@mhoye Such places do get designed occasionally.
The design for a new children's playground was being discussed. "But," someone complained, "that feature there provides a shelter from the weather: during the evening it'll be inhabited by gangs of teenagers hanging around and misbehaving [under-age drinking etc]."
To which the answer was "yes, that's right, that's by design."
The idea was that as teenagers are going to hang around and misbehave somewhere or other anyway, it's better if it's somewhere predictable, so that for example the police can keep an occasional eye on them to make sure they're safe.
"police"
"make sure they're safe"
I think you accidentally put things together that don't belong in the same sentence...
@kerfuffle @pteryx @TimWardCam @mhoye
At least in the US, if there are police watching my kids to "keep them out of trouble", then the police are actually going to try and saddle them with a criminal record for some trivial bullshit.
Copd don't advance in their careers by keeping people safe, whatever definition you give it. They advance in their careers by having a big arrest count. That is the metric that matters to them. And it's easy to arrest kids.
@lackthereof @kerfuffle @pteryx @mhoye Not round here (though quite possibly in other parts of the UK - it's not a uniform service).
Example.
I was spending a shift with a pair of Specials. (Special Constables are part-time volunteer police who are likely to have normal full time day jobs as well. One of this pair was a secretary as her day job, but when Friday night came around she left her husband to look after the children and put on the uniform.)
After doing some more boring stuff, "right, we'll go and check on the kids at the such-and-such rec" they said, so we coasted into the car park, engine and lights off. Got out of the car. Teenagers scattered into the darkness of the recreation ground.
All except one, who was about thirteen years old and too drunk to run away - indeed to start with she was too drunk to stand up, so he mates had left her lying in a heap in the car park.
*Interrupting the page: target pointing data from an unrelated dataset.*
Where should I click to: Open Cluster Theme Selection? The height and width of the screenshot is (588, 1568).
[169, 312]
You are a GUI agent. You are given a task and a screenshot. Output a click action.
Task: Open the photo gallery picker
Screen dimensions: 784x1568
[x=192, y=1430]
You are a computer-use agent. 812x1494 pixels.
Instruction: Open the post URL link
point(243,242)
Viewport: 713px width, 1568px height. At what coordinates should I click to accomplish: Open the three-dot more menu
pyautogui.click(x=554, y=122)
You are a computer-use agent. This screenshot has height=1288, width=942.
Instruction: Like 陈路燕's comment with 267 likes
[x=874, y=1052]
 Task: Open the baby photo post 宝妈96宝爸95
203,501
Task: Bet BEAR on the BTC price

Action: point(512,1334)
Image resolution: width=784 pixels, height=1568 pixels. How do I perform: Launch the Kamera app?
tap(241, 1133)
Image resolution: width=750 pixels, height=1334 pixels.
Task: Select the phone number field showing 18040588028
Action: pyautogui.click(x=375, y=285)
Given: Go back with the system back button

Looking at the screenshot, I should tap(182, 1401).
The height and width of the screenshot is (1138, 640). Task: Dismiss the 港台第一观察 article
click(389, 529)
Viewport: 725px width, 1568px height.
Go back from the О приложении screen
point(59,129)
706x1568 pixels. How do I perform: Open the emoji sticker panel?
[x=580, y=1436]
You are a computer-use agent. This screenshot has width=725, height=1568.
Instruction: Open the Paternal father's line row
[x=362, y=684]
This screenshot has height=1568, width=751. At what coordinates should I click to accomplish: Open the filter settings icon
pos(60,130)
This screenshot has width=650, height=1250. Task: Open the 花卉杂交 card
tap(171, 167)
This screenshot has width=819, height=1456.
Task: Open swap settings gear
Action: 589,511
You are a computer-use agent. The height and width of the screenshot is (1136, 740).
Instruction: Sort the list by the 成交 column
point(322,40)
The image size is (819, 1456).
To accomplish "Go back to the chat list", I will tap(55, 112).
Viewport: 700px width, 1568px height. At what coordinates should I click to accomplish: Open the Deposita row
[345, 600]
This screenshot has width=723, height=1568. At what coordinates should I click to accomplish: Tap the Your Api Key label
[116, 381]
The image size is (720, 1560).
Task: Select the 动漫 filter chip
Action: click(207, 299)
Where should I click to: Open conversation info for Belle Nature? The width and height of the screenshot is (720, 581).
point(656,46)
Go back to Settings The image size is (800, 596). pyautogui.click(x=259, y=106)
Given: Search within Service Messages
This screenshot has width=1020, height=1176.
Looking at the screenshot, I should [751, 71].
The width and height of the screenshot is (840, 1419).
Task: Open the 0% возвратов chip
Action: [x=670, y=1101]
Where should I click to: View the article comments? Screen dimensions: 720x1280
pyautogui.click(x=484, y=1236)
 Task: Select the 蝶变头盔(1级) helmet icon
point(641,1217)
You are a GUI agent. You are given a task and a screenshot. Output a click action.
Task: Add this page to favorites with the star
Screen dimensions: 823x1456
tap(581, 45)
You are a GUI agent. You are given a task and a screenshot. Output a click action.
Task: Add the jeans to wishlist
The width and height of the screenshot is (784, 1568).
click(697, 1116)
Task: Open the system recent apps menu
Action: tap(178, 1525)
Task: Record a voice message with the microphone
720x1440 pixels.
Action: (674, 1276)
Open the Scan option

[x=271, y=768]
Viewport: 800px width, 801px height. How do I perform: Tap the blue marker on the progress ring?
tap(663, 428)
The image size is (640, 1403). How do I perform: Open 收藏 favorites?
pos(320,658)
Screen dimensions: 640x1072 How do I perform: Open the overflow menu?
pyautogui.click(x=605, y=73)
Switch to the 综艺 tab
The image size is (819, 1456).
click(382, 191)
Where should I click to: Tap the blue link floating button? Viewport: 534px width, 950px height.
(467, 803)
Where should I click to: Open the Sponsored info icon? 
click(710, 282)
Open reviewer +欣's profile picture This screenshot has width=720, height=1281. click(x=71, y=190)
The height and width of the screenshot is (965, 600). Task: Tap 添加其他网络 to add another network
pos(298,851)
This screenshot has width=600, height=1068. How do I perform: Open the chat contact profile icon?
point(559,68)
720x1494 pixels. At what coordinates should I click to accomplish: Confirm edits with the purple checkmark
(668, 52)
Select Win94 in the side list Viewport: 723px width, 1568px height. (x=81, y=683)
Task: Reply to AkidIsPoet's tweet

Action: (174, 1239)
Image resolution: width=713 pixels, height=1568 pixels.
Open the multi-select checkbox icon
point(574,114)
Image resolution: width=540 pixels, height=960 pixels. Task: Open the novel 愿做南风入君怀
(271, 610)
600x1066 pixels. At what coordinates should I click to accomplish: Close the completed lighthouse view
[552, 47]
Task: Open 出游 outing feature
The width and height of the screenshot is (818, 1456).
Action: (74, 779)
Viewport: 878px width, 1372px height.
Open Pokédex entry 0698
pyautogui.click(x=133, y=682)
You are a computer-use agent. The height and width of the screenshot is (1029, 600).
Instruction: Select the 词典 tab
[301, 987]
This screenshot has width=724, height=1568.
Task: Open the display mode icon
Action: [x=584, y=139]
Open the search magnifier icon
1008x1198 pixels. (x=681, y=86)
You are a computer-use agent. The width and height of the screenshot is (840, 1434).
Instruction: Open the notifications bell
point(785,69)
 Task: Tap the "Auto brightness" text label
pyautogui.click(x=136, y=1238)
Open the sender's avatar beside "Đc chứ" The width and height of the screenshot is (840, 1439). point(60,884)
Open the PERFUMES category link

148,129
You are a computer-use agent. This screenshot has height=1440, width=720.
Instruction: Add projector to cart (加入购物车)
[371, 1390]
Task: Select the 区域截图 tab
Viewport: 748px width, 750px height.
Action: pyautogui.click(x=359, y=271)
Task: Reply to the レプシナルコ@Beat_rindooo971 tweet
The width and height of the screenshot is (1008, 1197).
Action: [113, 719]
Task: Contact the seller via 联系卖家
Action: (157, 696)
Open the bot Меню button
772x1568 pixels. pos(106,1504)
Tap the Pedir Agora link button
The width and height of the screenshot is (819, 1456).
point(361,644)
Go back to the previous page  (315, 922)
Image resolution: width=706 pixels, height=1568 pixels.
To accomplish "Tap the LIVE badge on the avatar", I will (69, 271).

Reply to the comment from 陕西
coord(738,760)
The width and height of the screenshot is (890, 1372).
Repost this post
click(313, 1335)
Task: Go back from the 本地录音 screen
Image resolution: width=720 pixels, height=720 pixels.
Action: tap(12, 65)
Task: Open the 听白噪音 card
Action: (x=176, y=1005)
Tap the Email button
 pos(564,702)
So the Special walked out a little way into the darkness and called out "hey, there's one of your mates here, she can't manage on her own, she needs looking after." Eventually one of the other teenagers sidled into view. "This one a friend of yours?" Yes. "Where does she live?" Over there. "Is there anyone at home?" Yes, her mother. "Well, I think you'd better take her home to her mother, don't you? - you can't leave her out here in that state."
And the Special gave this slightly older teenager her card - "this is my personal mobile number, call me in the morning to tell me your mate's OK." And one of the other kids appeared out of the darkness to help take the drunk girl home.
That's how you're supposed to do policing, isn't it?
@TimWardCam
That sounds fantastic, and is absolutely not how that same situation would have turned out in the US. It is hard to conceive of such a rational first responder deployment.
At 18 I was detained by police in a public park for "trespassing" (being in the park past dusk).
@lackthereof My lad and some of his mates were camping in a not-public piece of land belonging to one of the #Cambridge colleges. (No, we didn't know where he was or what he was doing, but he'd have answered his phone if we'd called him - that was the unspoken deal.)
Eventually the police came by. Bunch of teenage boys in a tent on private land without permission, almost certainly with under-age drink, and who knows what they might have been smoking.
"All right lads, you've had your fun, time to go home now." And that was that.
(Of course one reason why the police know where to find teenagers misbehaving is because that's where they themselves were misbehaving when they were teenagers.)